El ascenso económico de China en las últimas cuatro décadas ha sido uno de los fenómenos más espectaculares de la historia moderna. El país pasó de ser una economía rural y cerrada a convertirse en la segunda potencia mundial. Su receta ha sido clara: apostar por la infraestructura —carreteras, puertos, aeropuertos, trenes de alta velocidad y ciudades enteras construidas en tiempo récord— como palanca de crecimiento. Este camino no es nuevo: tras la Segunda Guerra Mundial, Estados Unidos impulsó su recuperación con la red interestatal de carreteras, mientras que Europa reconstruyó su tejido productivo a base de cemento y acero. Pero en China, la escala ha sido colosal.
Lo particular es el pacto social implícito que sostiene al régimen: millones de ciudadanos aceptan renunciar a libertades políticas a cambio de prosperidad material. Para muchos chinos, el recuerdo de la pobreza extrema y el caos del pasado hace que este intercambio sea visto como razonable. En apenas una generación, el país sacó a más de 700 millones de personas de la miseria, un logro histórico que la izquierda internacional suele resaltar como prueba de la eficacia de la planificación estatal. Desde esa mirada, lo que importa no es la ausencia de elecciones libres, sino la conquista de una vida digna para la mayoría.
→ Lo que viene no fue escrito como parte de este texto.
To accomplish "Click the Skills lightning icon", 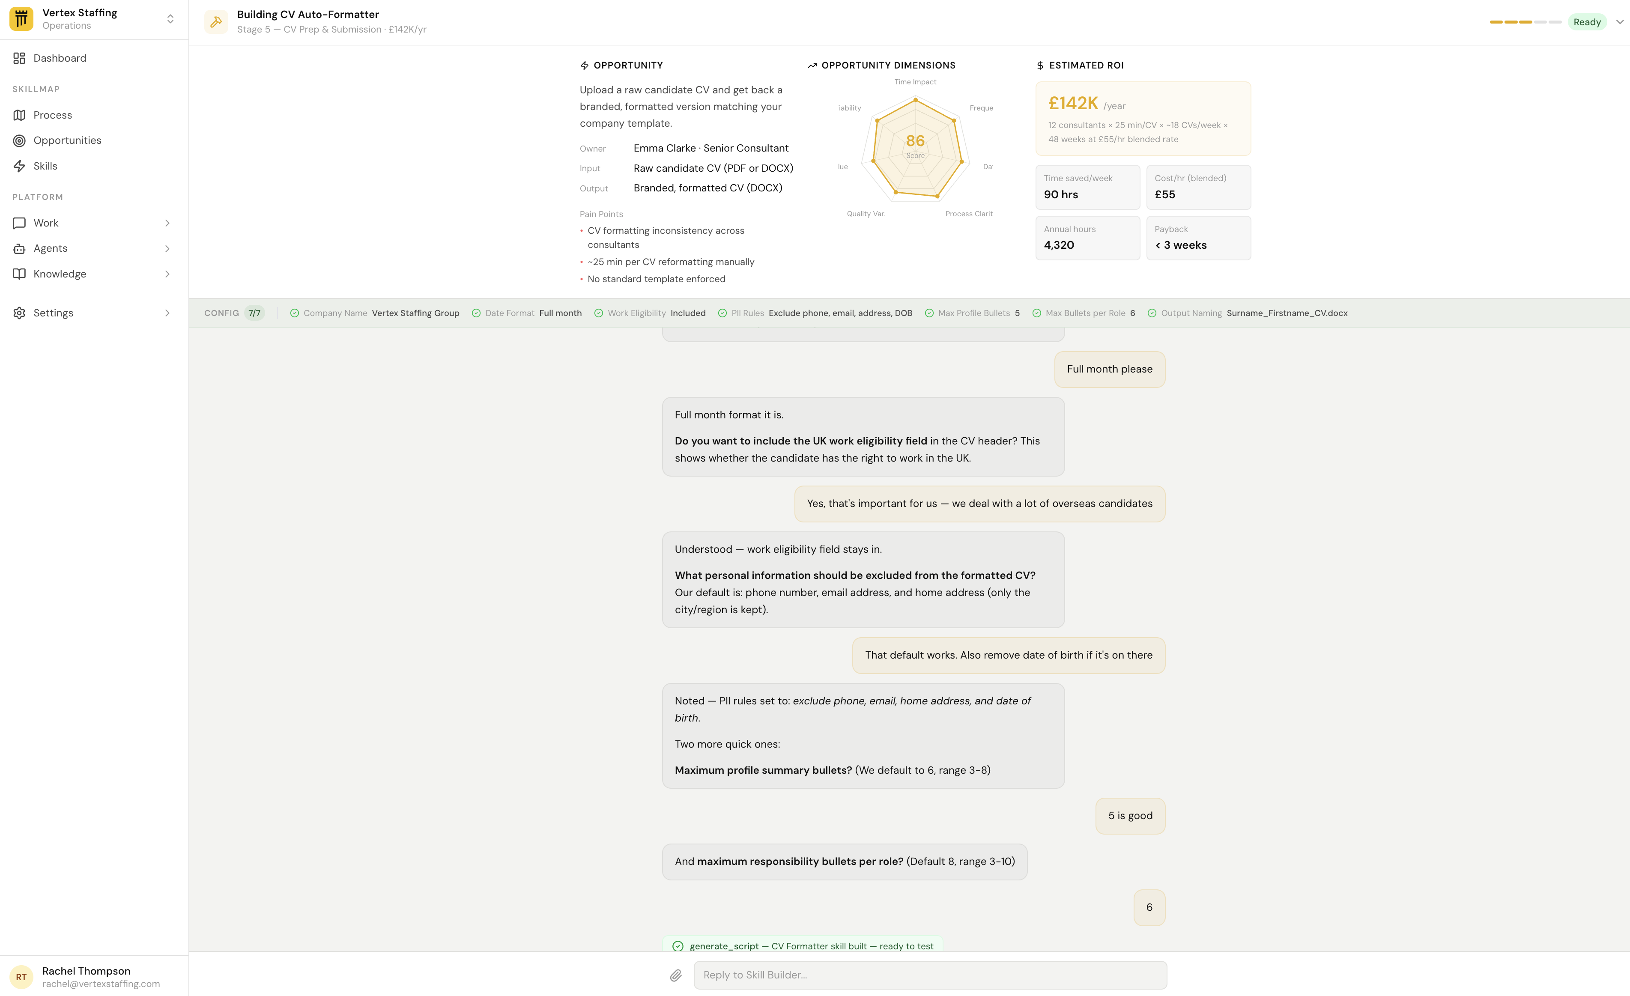I will pos(19,165).
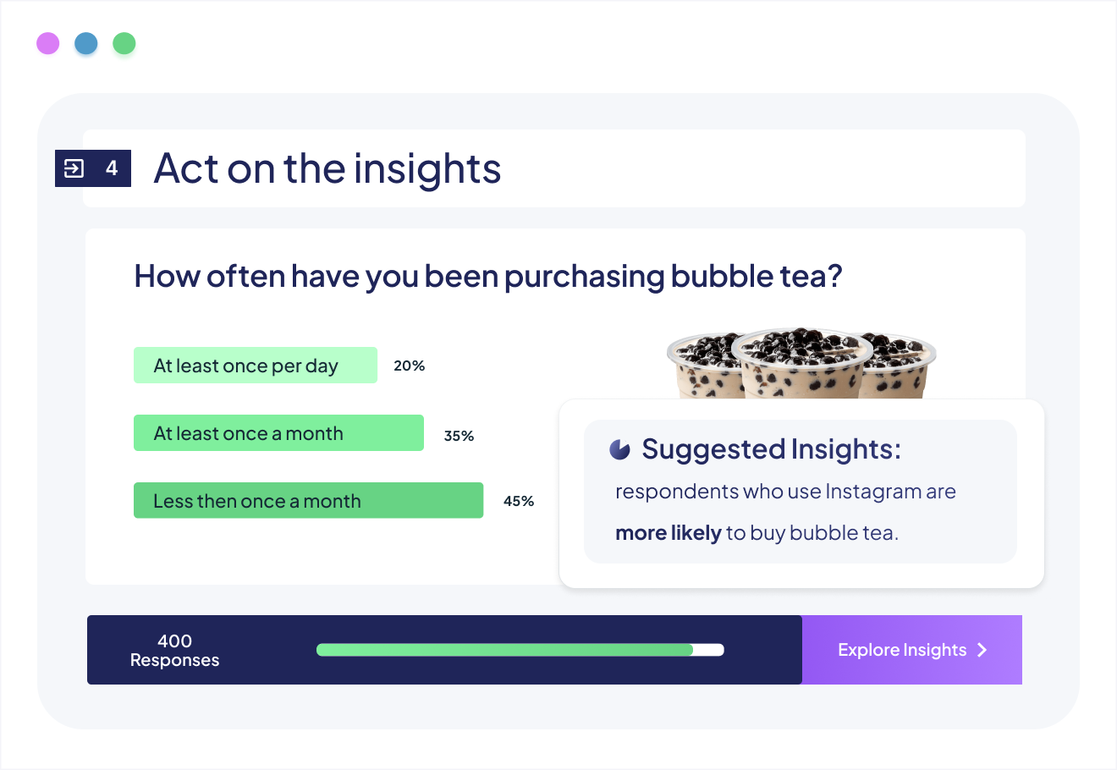Select the "At least once a month" bar
This screenshot has width=1117, height=770.
(x=278, y=433)
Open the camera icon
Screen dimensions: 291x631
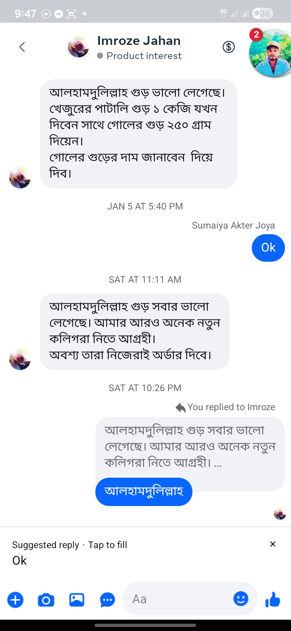46,600
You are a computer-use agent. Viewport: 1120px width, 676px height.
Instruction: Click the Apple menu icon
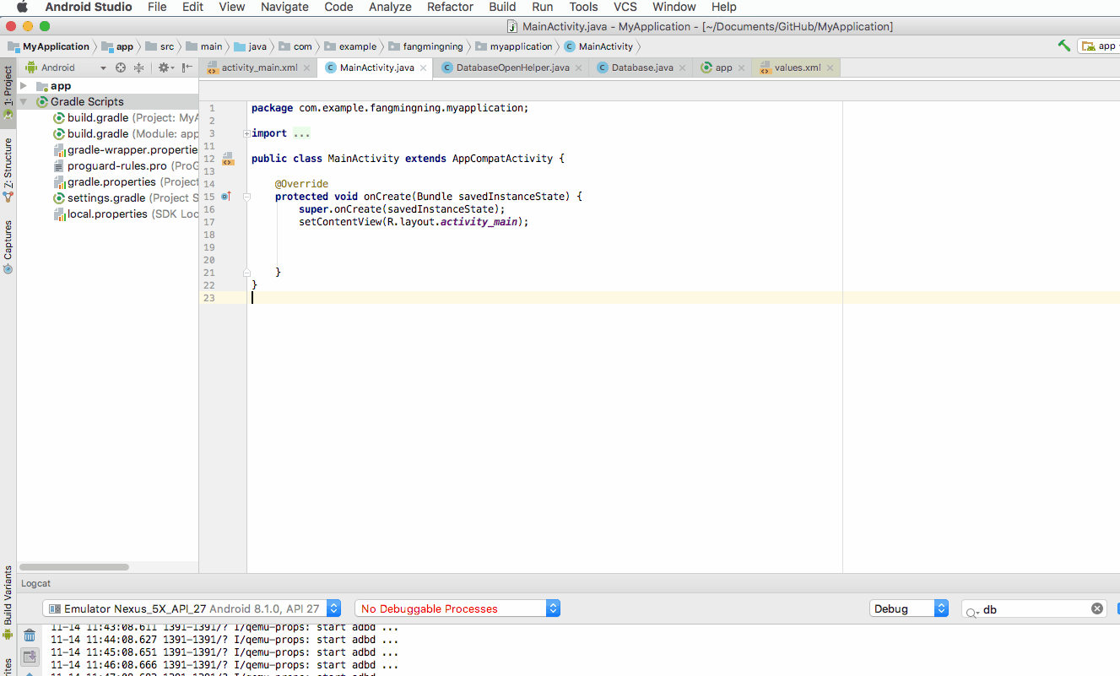point(20,7)
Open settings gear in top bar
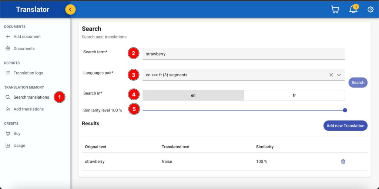The image size is (379, 189). click(x=370, y=10)
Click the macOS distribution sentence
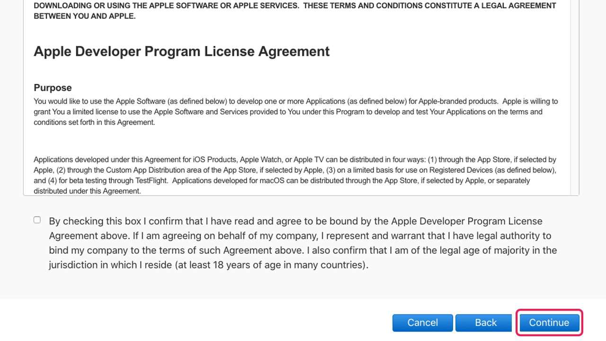The image size is (606, 341). pyautogui.click(x=379, y=180)
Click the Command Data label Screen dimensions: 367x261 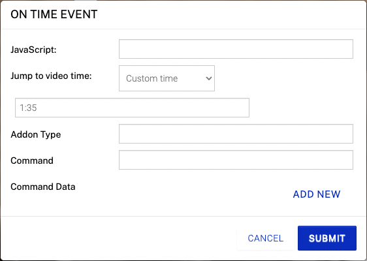point(43,187)
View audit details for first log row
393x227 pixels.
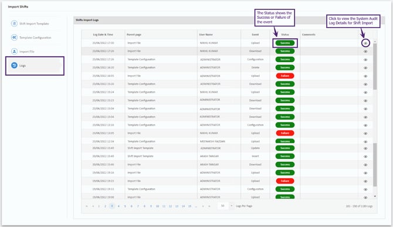point(365,43)
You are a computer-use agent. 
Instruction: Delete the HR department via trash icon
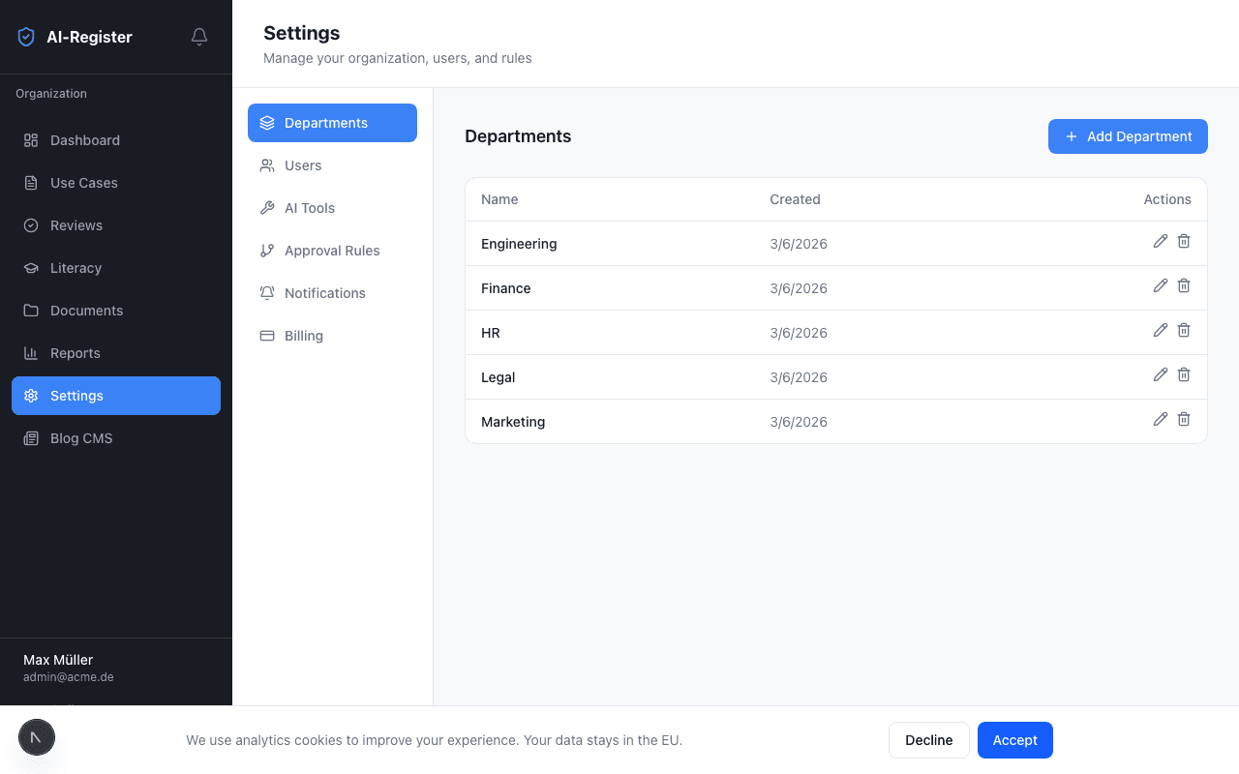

Sin embargo, este contrato social encierra un riesgo: el poder político está cada vez más concentrado en pocas manos, lo que abre espacio a excesos. El caso de Jack Ma, fundador de Alibaba, es ilustrativo: por criticar al sistema financiero en 2020, desapareció de la vida pública durante años hasta reaparecer con un discurso en línea con el oficialismo. Para la derecha liberal, este episodio no es anecdótico, sino una advertencia: sin derechos de propiedad garantizados y sin libertad de expresión, la innovación y la inversión privada terminan sofocadas.
El dilema se vuelve más agudo en la era digital. China ha desarrollado modelos propios de inteligencia artificial, como Ernie Bot de Baidu o los sistemas de SenseTime, que buscan competir con Silicon Valley. Pero la creatividad florece donde existe libertad para disentir y fracasar. El ecosistema californiano, con sus miles de proyectos fallidos y unos pocos éxitos que cambian al mundo, es difícil de replicar bajo un control centralizado. Aquí surge la pregunta inevitable: ¿puede un sistema que limita la libertad individual sostener indefinidamente la innovación?
Desde la mentalidad china, influida por el confucianismo y el pragmatismo, la respuesta sería afirmativa. Para ellos, la prioridad no es la autonomía individual sino la armonía social y el bienestar colectivo. En este marco, la planificación de largo plazo y el orgullo nacional pesan más que el riesgo de censura o represión. Occidente tiende a ver en ello un sacrificio, pero para muchos chinos es simplemente un orden racional.
China vive hoy bajo una “dictadura benévola” que entrega prosperidad a cambio de libertad. El gran interrogante es si esa fórmula será sostenible en el tiempo o si, como tantas veces en la historia, el sacrificio de la libertad terminará limitando también la prosperidad. El desenlace no afectará solo a China: marcará el rumbo del equilibrio económico y político global del siglo XXI.
“Prosperidad a cambio de libertad: el pacto social chino fascina al mundo, pero también lo pone en vilo sobre su futuro.”